Ken Babbs wraps it up -  "Thanks a million and all because you (Peter) sprayed me with that stinko perfume, that’s what does it – ok – Hey, [to audience] what a man, huh? - Have you ever heard him do that thing about the blackberries and the raspberries.."["Feeding Them Raspberries To Grow"] 
"So you see what the connection line is when those guys talk about being old goofs and  everything, Well, they’re only ten years older than I am, They all came through that generation that Cassady did - about 1926, born, up to the World War II, and then out into America after World War II, to spread the word that..we’re ok, we’re not brutal killers and sneakers and cheaters, and tryin' to get that dollar out of his pocket so it can go into my pocket – no, that isn’t what it's about -  We found that out, right? Ok, now it’s coming round again."    
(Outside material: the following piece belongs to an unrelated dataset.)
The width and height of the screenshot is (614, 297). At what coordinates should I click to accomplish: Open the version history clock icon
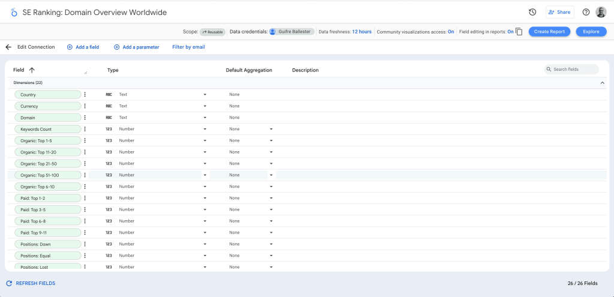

"Okay so that’s the sermon. We've had the invocation, we’ve had the sermon now. We had Peter doing the little dance step that led us into the thing. And now we got a young man coming up … " - Ken Babbs, with an introduction initially confusing Otis Redding and Lou Reed, introduces (at approximately forty-six minutes in), Victor Bockris, who reads from his "Punk Sex" (dedicating it to Neal Cassady) before being drowned out by piano music (approximately fifty-three minutes in) followed by a station announcement, followed by Babbs introducing the next reader, Christian X Hunter - Babbs again: "The neat thing about Neal Cassady, you heard these guys read his poems and anthologize his body and the parts and all that, but the guy was so straight, I mean, he never even swore. He'd tell all these stories and that, and he always had a message too…"

[Marshall Efron]

At approximately sixty-five-and-half minutes in, Marshall Efron is introduced - (Efron to Babbs - "We met in nineteen hundred and sixty-four in California..') - Efron comments on the 'Sixties and the  search for a 'higher high", tells adventurous tales of drug days (buying peyote), catching Lenny Bruce on an amateur talent show, the first time he saw Neal Cassady -
ME:  The first time I saw Neal Cassady was at the first Acid Test at Muir Beach. I came in late, most everybody was unconscious or semi-conscious and there in this large wooden brown reddish room I saw this guy and I’ll never forget him, December of (19)65. It was Neal Cassady, tho’ I didn’t know his name at that time.
KB: Is that right? the first time you ever saw Cassady?
ME: First time I ever saw Cassady and he was pushing a brown chair across the room.
KB: That was Owsley! , that was Owsley!
ME: Oh that was it ..Well, I didn’t know I thught it was him. Cassady (Owsley) had just found this washing machine, an old dish-washer back in the kitchen and he came out and he  was playing the hoses and getting this dish-washer going on this big long cord, spouting water out all the time...Well I’m destroyed. All these years I thought that was Neal. You come out here and you get wiped out
KB: That's what this is all about.We’re straightening the record.
ME: I’m just so glad I’m high right now
KB:  Me too
      
     Mike Golden comes next (publisher of Smoke Signals), who recounts (at some length!), an account of post-Beat activities, "the Unbearables" 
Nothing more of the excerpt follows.